お椀にご飯を山のように盛って、さあ心置きなくと客をもてなす――かつて、こういう供応を「椀飯振る舞い」と呼び、これが転じて「大盤振る舞い」になった。
と、今日の日経の春秋欄にありました。

岩波書店広辞苑「大盤(おおばん)振舞」を引くと、「椀飯(おうばん)振舞」を見よと。

で、「椀飯振舞」を見ると、江戸時代、民間で一家の主人が正月などに親類縁者を招きご馳走をふるまったこと。転じて一般に、盛大な饗応。「大盤振舞」は当て字。
と、ありました。


「大盤振舞」の語源、知りませんでした。



春秋(10/22)  お椀(わん)にご飯を山のように盛って、さあ心置きなくと客をもてなす――。

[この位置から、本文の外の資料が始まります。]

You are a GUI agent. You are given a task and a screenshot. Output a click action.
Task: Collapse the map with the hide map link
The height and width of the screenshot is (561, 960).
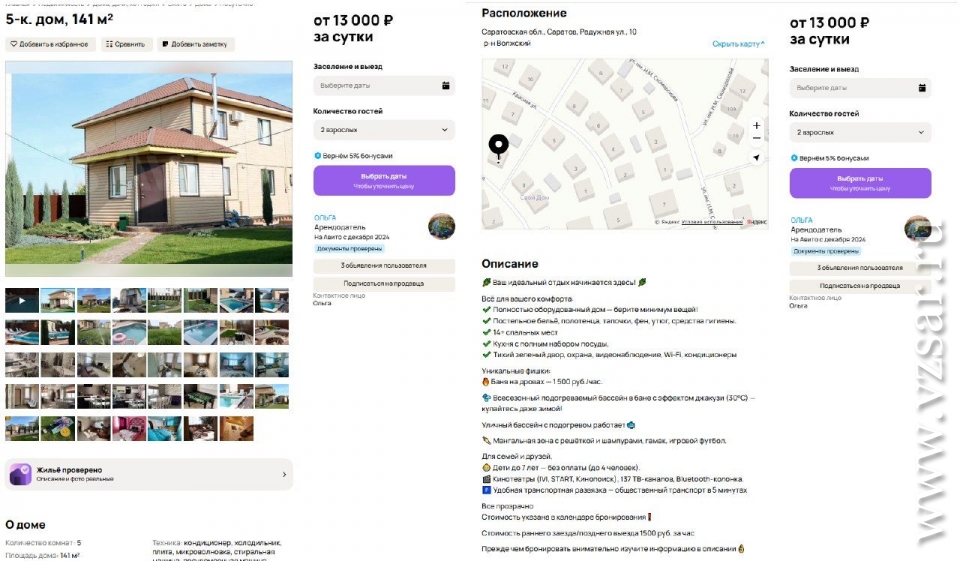point(738,44)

かつて、こういう供応を「椀飯(おうばん)振る舞い」と呼び、これが転じて「大盤振る舞い」になったという。あれこれ考えぬ気前のよさが「大盤」なる言葉にこもっている。

▼太っ腹の上司でもいないとそんな幸運は巡ってきそうにない。ところが政府・与党が打ち出す定額減税は昨今珍しい大盤振る舞いの趣がある。とにかく総額は2兆円。4人家族だとざっと6万5000円が戻ってくるという案も検討中らしい。そのカネで大いにモノを買ってもらい、景気に刺激をという作戦のようだ。

▼6万5000円入ったら何に使おうか。さっそく思案する家庭があるかもしれない。近場の温泉旅行なら足りそうだ、ちょっと贅沢(ぜいたく)な外食を、いやゲーム機を、ハンドバッグを……。などと迷った末に、やっぱり「貯金」という人は少なくないだろう。先の読めないこのご時世である。財布のひもはなかなか緩まない。

▼せっかくの大盤振る舞いではあるけれど、もっと効き目を見定めてもいいだろう。2兆円も費やすなら別の使い道が浮かびそうだし、そもそも財源は大丈夫かと心配になる。さあ心置きなく、どんどん召し上がってくださいと椀盛りのご飯でもてなされても、何だか居心地が悪くて箸(はし)が動かない。そんな気もする。